The first known European ascent of Mount Lindesay was most likely by Collector of Customs, William Thornton, and the Kinchela brothers, John and James, sometime between 1846 and 1848. All were stationed in Queensland at the time and knew each other well with the Kinchela brothers based at Telemon station on the Upper Logan within sight of the mountain.

The first recorded (and second) ascent of Mount Lindesay was made in May 1872, by Thomas de Montmorency Murray-Prior (1848-1902) and Phillip Walter Pears (1846-1924). At the time of the 1872 ascent, an Aboriginal elder at nearby Unumgar station claimed to Pears that his father had once climbed the peak.

The second recorded (and third) ascent of Mount Lindesay was made in July 1890, by the Norwegian naturalist and explorer Carsten Egeberg Borchgrevink (1864-1934), then working in the district as a surveyor's labourer, and Edwin Villiers-Brown, of Beaudesert. There were a further eight recorded ascents by the late 1920s, when pioneering climbers such as Bert Salmon (1899-1982) started visiting the peak regularly. The first women to climb Mount Lindesay were Brisbane climbers Jean Easton and Nora Dimes, who made the ascent with Bert Salmon in March 1931.

On 26 December 1928, Mount Lindesay was the site of the first known recreational climbing fatality in Australia, when Edwin Lyle Vidler fell to his death whilst attempting a solo ascent of Vidler's Chimney. He is buried in a grave in the rainforest, not far from where he fell. The crevice he attempted to climb up is now known as Vidler's Chimney and the first successful ascent was not until 1953. In 1992, descendants of the Vidler family of Jamberoo erected a memorial outside the Rathdowney Information Centre and Historical Museum in Rathdowney.

Mount Lindesay National Park was gazetted in 1947. In 1980, it was incorporated into an enlarged Mount Barney National Park.

In August 1978 The Northern Star newspaper reported 3 local men (Stephen Marsh, Peter Taylor and Lewis Reid) climbed the mountain and signed a book in a metal container on the peak containing the names of members of another local expedition a few years earlier (John Martin, Barry Martin, Philip Martin, Raymond Martin, Neil Mahoney, George Ellen, John Gorman and John Bushell).

On 29 November 2008, the mountain was part of a successful native title claim made by the Trevor Close on behalf of the Githabul people, for whom the peak holds a special significance.

On 19 June 2011, Ross Miller, one of a party of six, fell to his death while climbing in a designated area.
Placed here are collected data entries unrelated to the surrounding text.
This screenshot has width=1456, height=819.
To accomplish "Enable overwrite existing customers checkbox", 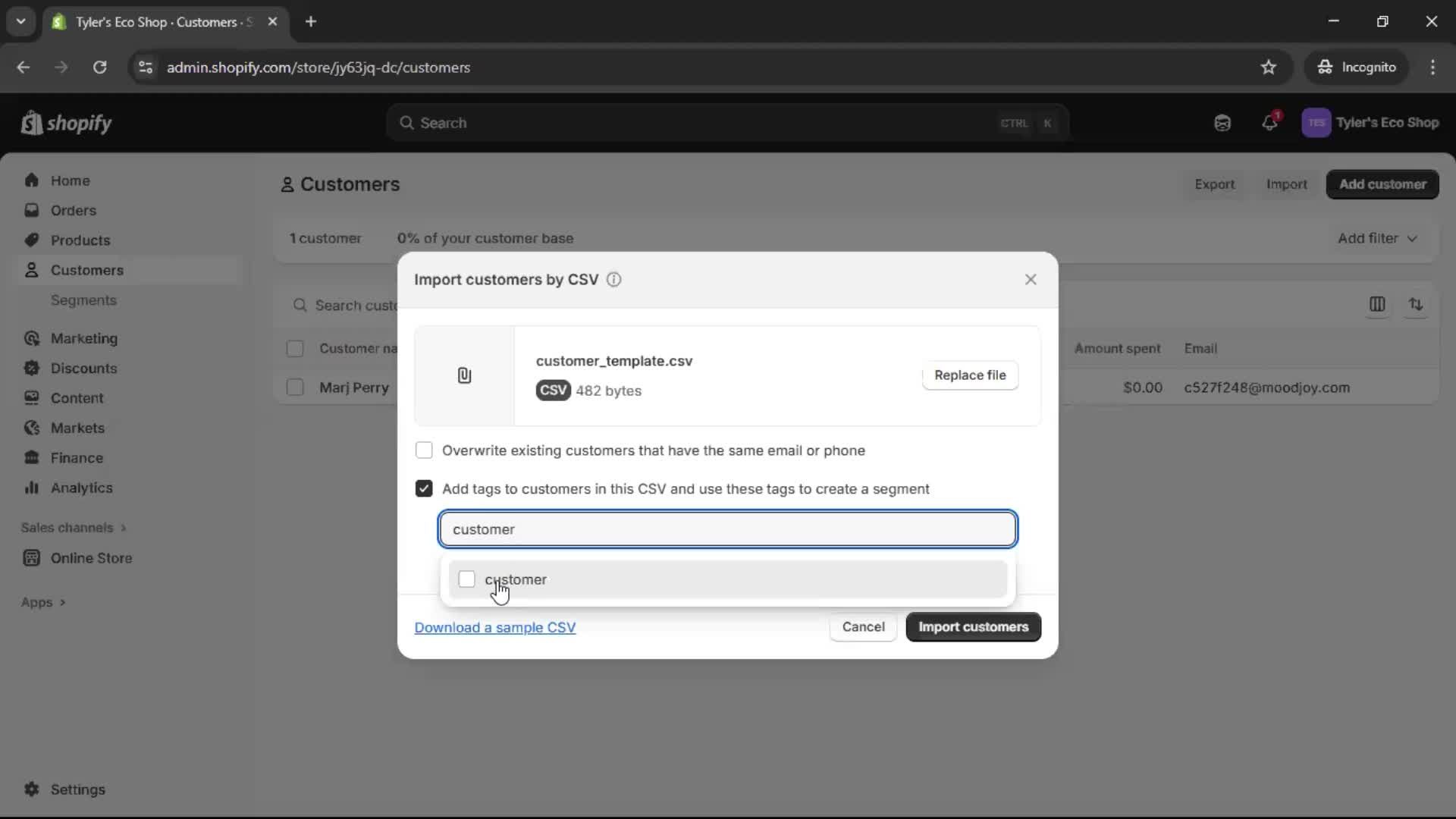I will point(424,450).
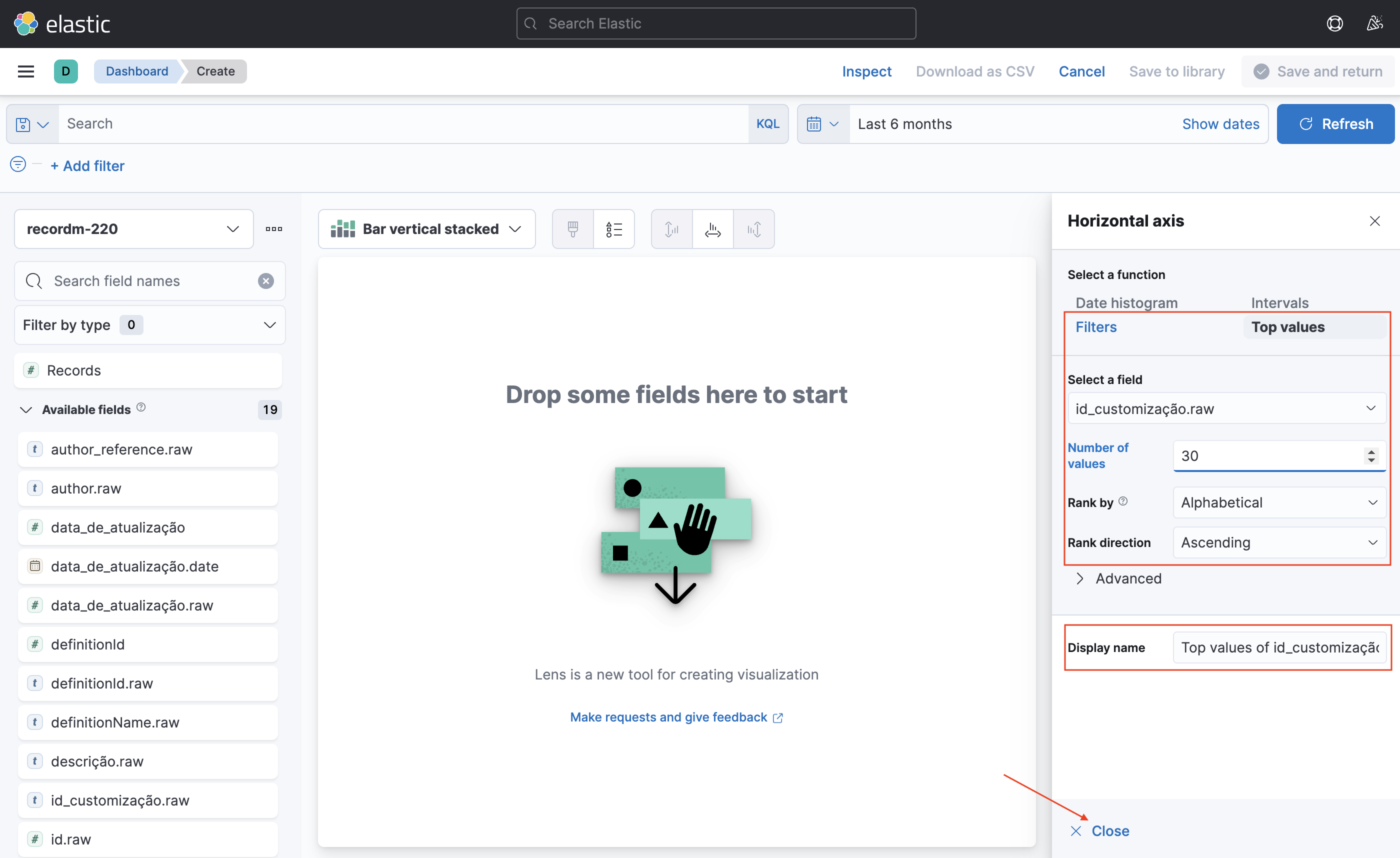Open the left axis settings icon
Viewport: 1400px width, 858px height.
[672, 229]
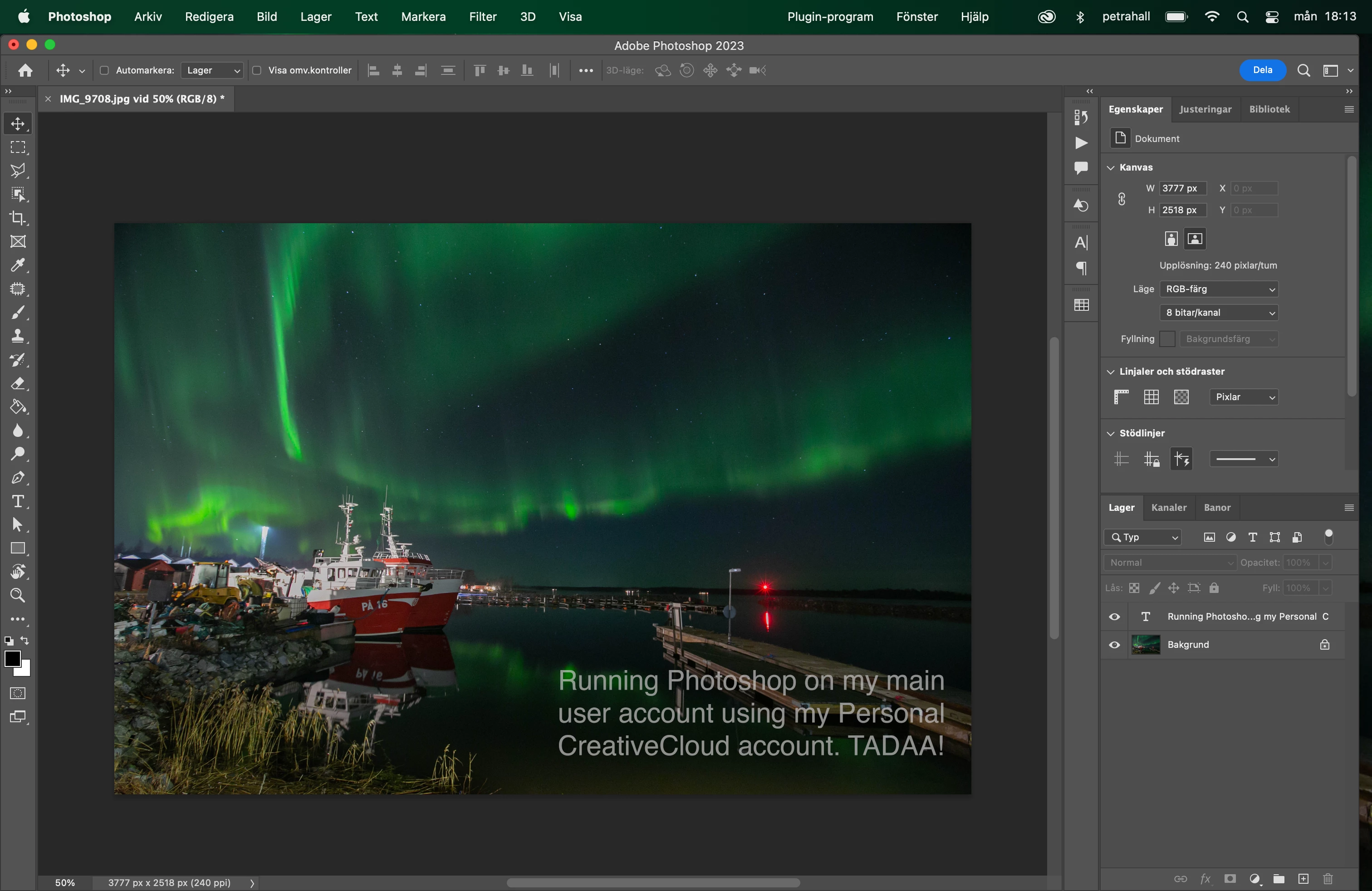1372x891 pixels.
Task: Switch to the Kanaler tab
Action: pyautogui.click(x=1168, y=508)
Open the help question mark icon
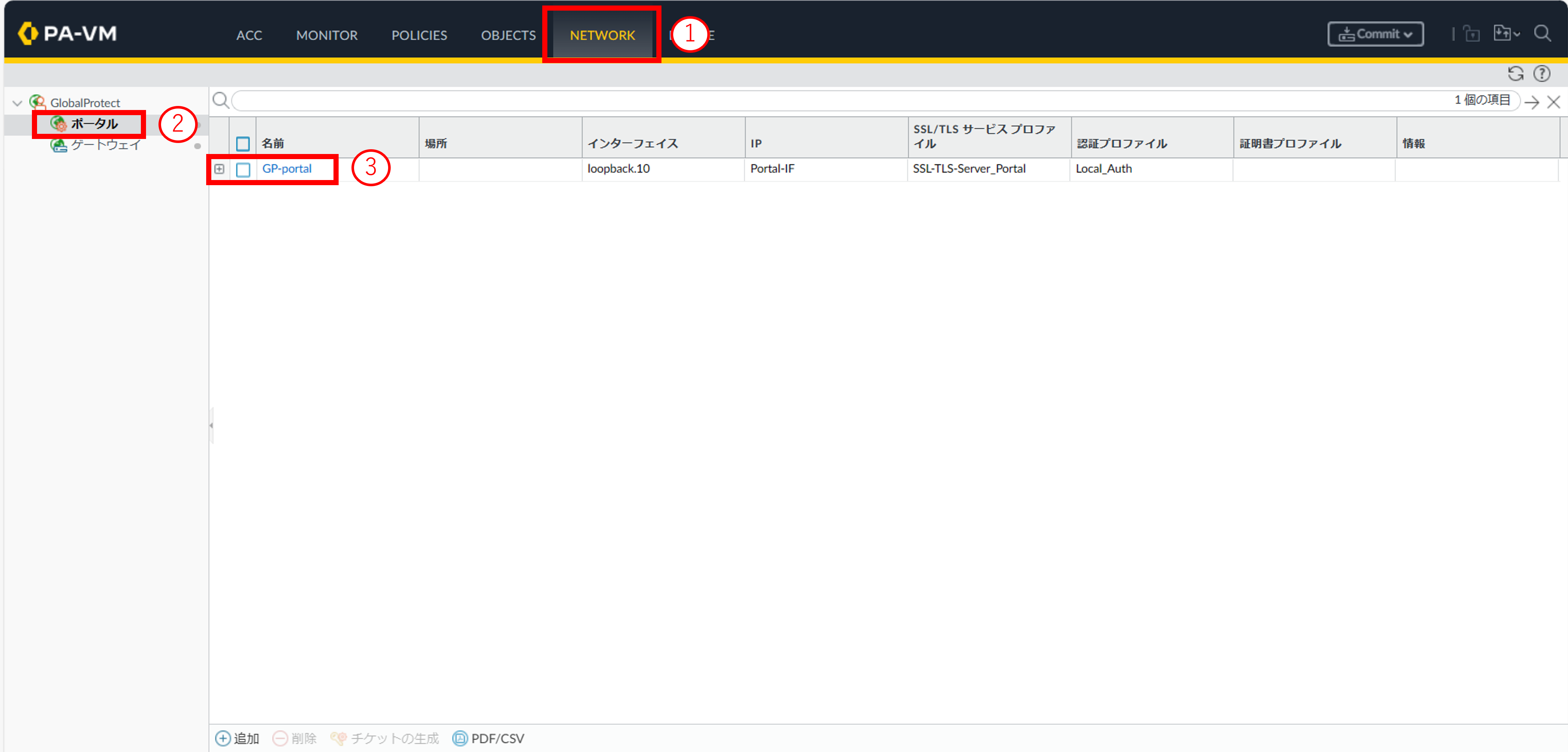This screenshot has height=752, width=1568. 1542,74
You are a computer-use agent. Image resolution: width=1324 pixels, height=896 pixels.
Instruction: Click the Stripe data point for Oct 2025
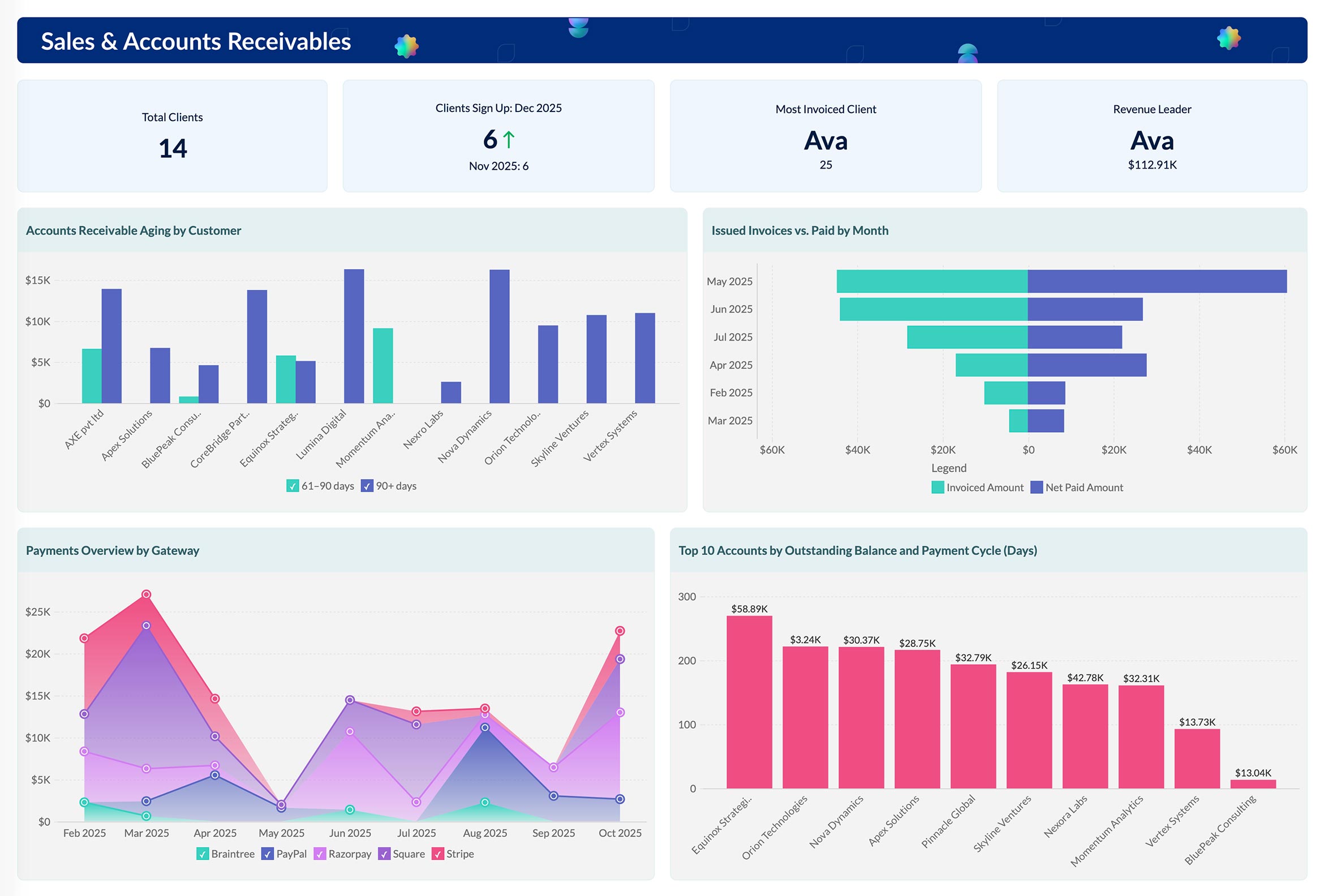tap(619, 631)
In November 2019, a bushfire from the south burned across the mountain above the cliffs for the first time in living memory, reaching the summit from the western side. Most of the forest on top was burned, apart from several narrow bands on the lower veranda and a small area of rainforest, east of the summit. The fire significantly impacted the "tourist route", particularly on the lower cliff, with much of the vegetation destroyed, leaving unstable and potentially dangerous sections.

During the COVID-19 pandemic from March 2020 to 15 January 2022, there was a police checkpoint on the Mount Lindesday Highway where it crosses into New South Wales to restrict the movement of people and hence the transmission of COVID-19.

== Demographics ==
In the , Mount Lindesay had a population of 3 people.

In the , Mount Lindesay had a population of 14 people.

== Education ==
There are no schools in Mount Lindesay. The nearest government primary school is Rathdowney State School in Rathdowney to the north-east. The nearest government secondary school is Beaudesert State High School in Beaudesert, further to the north-east. A Catholic primary school and a Catholic secondary school are also in Beaudesert.

== Attractions ==

The Mount Lindesay area circa 1955–1956.

Despite appearances, Mount Lindesay offers few opportunities for rock-climbers, due to the unsound nature of the rock (decaying rhyolite). There is one steep and exposed scrambling route to the summit, rated at approximately grade 6–7, which starts at the south east corner of the upper cliffs. However, this is not a bushwalking route as such, and anyone making an ascent should have basic rock-climbing and abseiling skills, or be under the guidance of experienced rock-climbers.